### Documento de origem:
Ensino baseado no gênero de IFE

O estudo baseado no  gênero emergiu como uma resposta à perspectiva do processo para o ensino da escrita. Professores e pesquisadores começaram a argumentar que o ensino baseado no processo não levava em consideração questões importantes, tais como os requisitos específicos de determinadas tarefas de escrita e a variação nas situações individuais das mesmas (White e Arndt, 1991). Da mesma forma, focando no significado individual, o enfoque no processo ofereceria aos estudantes uma impressão errônea do que lhes seria requerido no ambiente acadêmico (Horowitz, 1986). Entretanto, tampouco essa abordagem centrada no gênero tem sido isenta de críticas. Uma das mais relevantes sugere que essa abordagem é resultado de uma visão que foca somente na aprendizagem, o que incentivaria os alunos a procurarem por padrões e fórmulas fixos no ato de escreverem seus textos. Quando propõe o enfoque no processo no ensino baseado no gênero, Flowerdew (1993) argumenta que os modelos de gêneros não devem ser tratados como fixos ou compreendidos como padrões regulamentados por um conjunto de regras, mas entendidos como protótipos que admitem variações individuais. O autor também argumenta que o ensino baseado no gênero deveria incorporar o “aprender sobre” gêneros e não somente compreendê-los como um produto final ou uma de suas variedade especifícas. Badger e White (2000) tomam uma posição semelhante ao arguirem que processos e abordagens baseados em gênero são, na realidade, complementares e não antagonistas. Além disso, ambos tem os seus lugares nos cursos de línguas. Como Johns (2008) sugeriu, as aulas baseadas em gênero precisam focar tanto na consciência do gênero como na sua aquisição. Em outras palavras, é preciso disponibilizar aos alunos estratégias de respostas para novas e diferentes tarefas e situações (consciência do gênero). Mas, ao mesmo tempo, eles precisam adquirir o conhecimento sobre os gêneros que lhes serão importantes (aquisição do gênero).

### Tarefa proposta:
Com base no texto sobre o ensino baseado no gênero, explique por que professores e pesquisadores criticaram o ensino da escrita baseado no processo. Responda em uma a três frases.

### Dados de origem:
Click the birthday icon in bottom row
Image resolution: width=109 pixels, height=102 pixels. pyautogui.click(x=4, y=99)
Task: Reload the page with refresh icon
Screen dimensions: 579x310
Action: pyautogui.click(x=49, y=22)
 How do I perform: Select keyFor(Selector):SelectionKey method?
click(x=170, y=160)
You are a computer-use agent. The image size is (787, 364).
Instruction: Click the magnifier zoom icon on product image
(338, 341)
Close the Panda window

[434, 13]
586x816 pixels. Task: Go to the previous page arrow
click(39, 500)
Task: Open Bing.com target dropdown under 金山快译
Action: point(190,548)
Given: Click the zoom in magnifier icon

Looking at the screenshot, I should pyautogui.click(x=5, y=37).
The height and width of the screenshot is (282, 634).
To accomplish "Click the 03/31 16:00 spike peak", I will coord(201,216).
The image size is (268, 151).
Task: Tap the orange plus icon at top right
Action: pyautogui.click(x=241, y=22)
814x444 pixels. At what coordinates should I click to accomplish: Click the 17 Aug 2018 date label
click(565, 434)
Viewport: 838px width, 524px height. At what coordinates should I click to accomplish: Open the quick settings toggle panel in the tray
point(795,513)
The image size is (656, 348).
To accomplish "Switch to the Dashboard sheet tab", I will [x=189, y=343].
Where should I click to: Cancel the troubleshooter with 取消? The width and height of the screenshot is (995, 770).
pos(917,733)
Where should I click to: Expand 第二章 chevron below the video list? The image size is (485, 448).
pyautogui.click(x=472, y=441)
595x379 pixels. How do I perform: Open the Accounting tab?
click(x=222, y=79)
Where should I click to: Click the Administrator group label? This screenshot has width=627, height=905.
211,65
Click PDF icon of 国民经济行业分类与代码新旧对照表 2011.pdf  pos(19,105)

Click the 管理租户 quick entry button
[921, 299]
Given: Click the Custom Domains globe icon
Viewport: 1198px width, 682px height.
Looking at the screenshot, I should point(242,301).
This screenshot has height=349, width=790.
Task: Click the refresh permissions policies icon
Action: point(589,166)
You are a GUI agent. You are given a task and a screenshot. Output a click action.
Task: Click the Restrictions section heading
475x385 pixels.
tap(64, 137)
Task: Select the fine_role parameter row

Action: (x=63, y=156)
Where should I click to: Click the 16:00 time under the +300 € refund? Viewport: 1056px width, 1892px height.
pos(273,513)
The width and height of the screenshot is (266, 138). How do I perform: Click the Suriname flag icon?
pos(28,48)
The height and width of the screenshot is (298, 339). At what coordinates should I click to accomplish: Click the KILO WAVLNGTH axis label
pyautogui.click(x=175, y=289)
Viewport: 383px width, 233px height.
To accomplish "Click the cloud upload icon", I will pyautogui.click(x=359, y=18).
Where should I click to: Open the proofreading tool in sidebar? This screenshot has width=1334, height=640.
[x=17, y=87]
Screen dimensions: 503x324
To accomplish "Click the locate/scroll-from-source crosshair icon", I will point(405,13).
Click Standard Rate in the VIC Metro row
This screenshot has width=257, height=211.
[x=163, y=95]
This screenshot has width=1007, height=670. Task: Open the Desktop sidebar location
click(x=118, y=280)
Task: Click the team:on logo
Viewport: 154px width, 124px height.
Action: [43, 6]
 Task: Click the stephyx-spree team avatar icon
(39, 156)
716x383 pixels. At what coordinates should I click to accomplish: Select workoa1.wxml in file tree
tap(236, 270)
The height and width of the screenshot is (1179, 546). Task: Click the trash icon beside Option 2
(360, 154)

### Resolução do exercício:
Eles argumentaram que o ensino baseado no processo não levava em consideração os requisitos específicos de determinadas tarefas de escrita nem a variação nas situações individuais dessas tarefas. Além disso, por focar no significado individual, esse enfoque daria aos estudantes uma impressão errônea do que lhes seria requerido no ambiente acadêmico.